◆ Required work: Set out word for word the line that contains "Screen dimensions: 952x1270" and each line after it, through the end of the data below, but exclude the pictures.

◇ ◇ ◇ ◇ ◇ ◇ ◇

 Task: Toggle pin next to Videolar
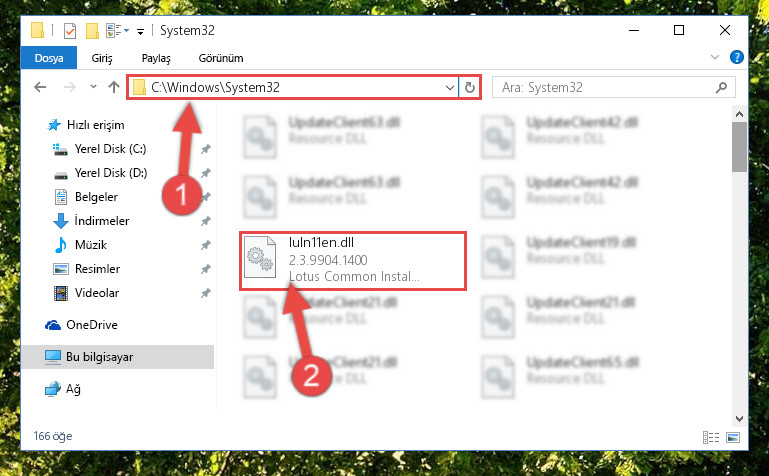[205, 293]
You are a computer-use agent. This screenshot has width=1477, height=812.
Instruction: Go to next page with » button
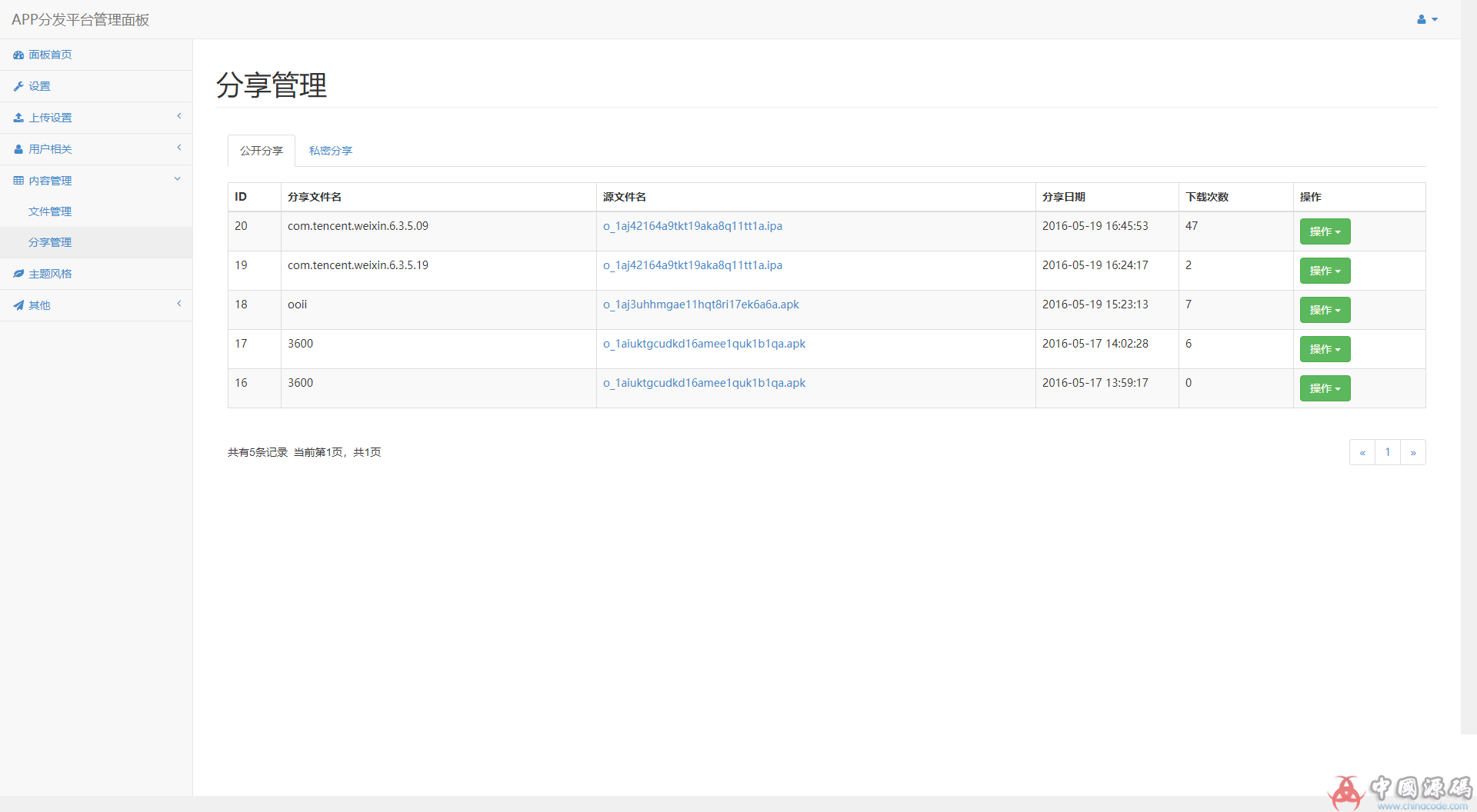(x=1412, y=452)
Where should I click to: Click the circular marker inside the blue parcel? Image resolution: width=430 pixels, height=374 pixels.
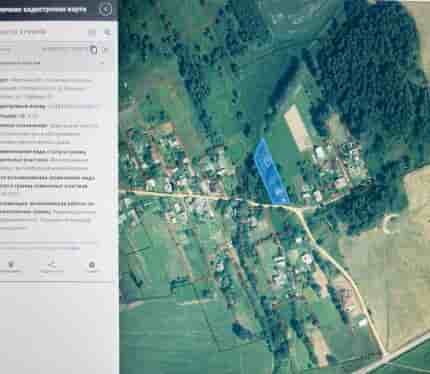[267, 162]
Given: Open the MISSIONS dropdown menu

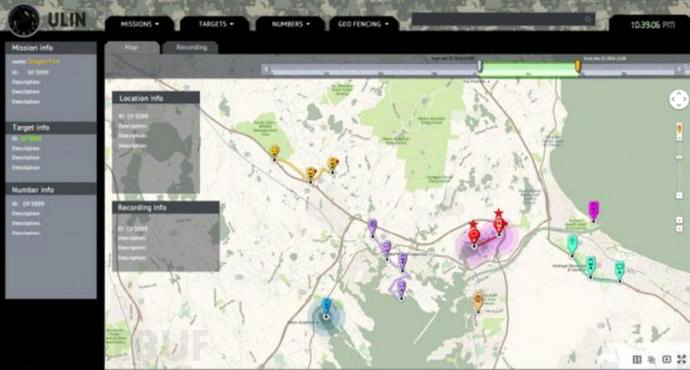Looking at the screenshot, I should coord(139,24).

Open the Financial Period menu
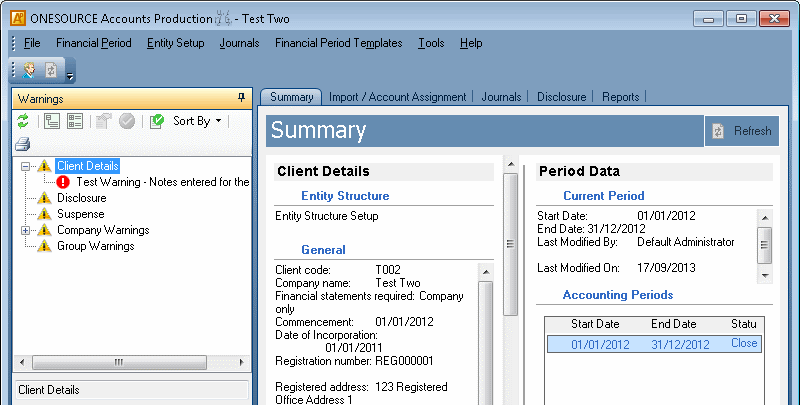point(93,43)
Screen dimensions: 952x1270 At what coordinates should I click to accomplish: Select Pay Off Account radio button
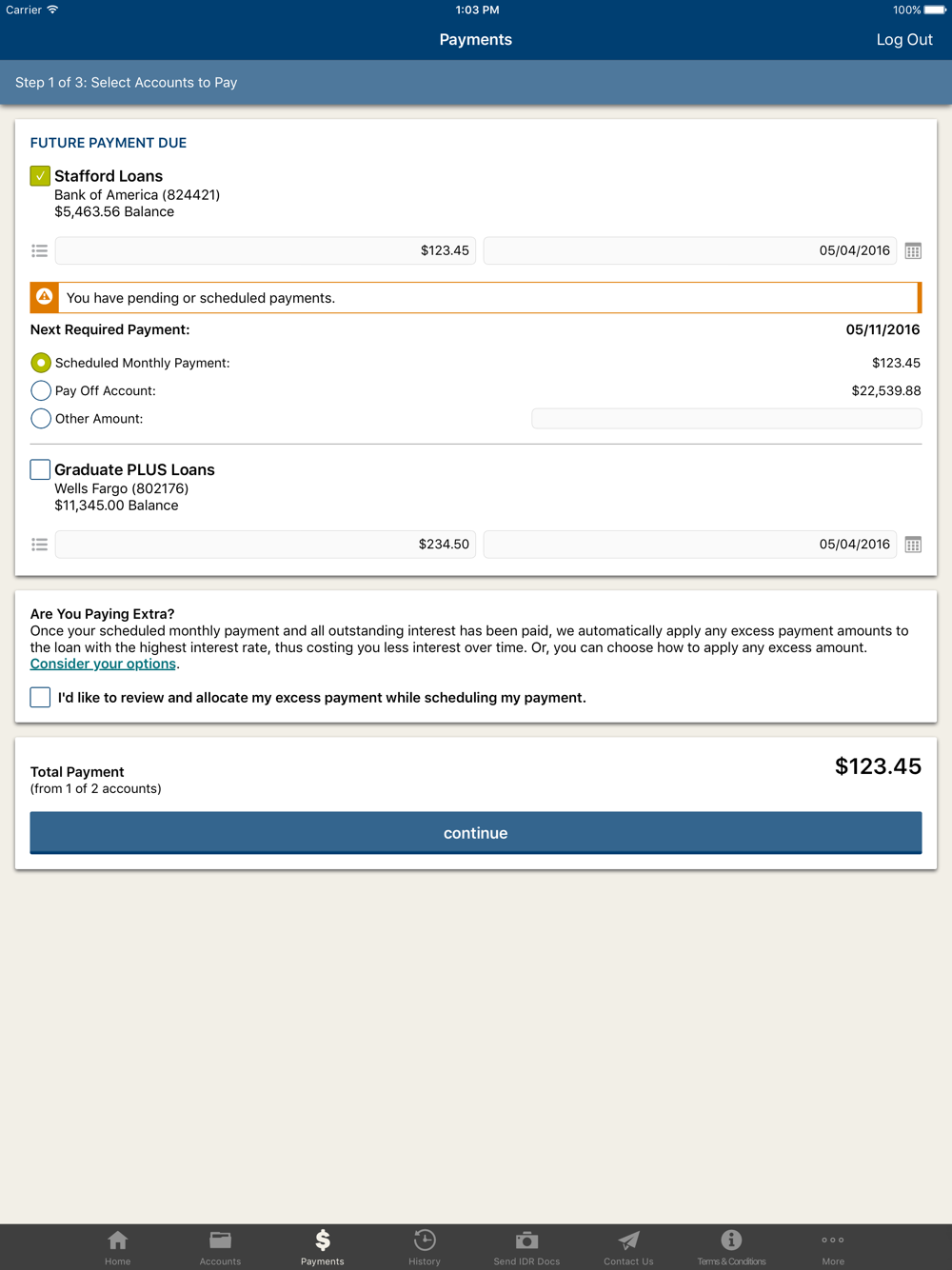(41, 391)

◇ ◇ ◇ ◇ ◇ ◇ ◇

◆ Result:
Screen dimensions: 952x1270 At what coordinates should I click to accomplish: Select Pay Off Account radio button
(41, 391)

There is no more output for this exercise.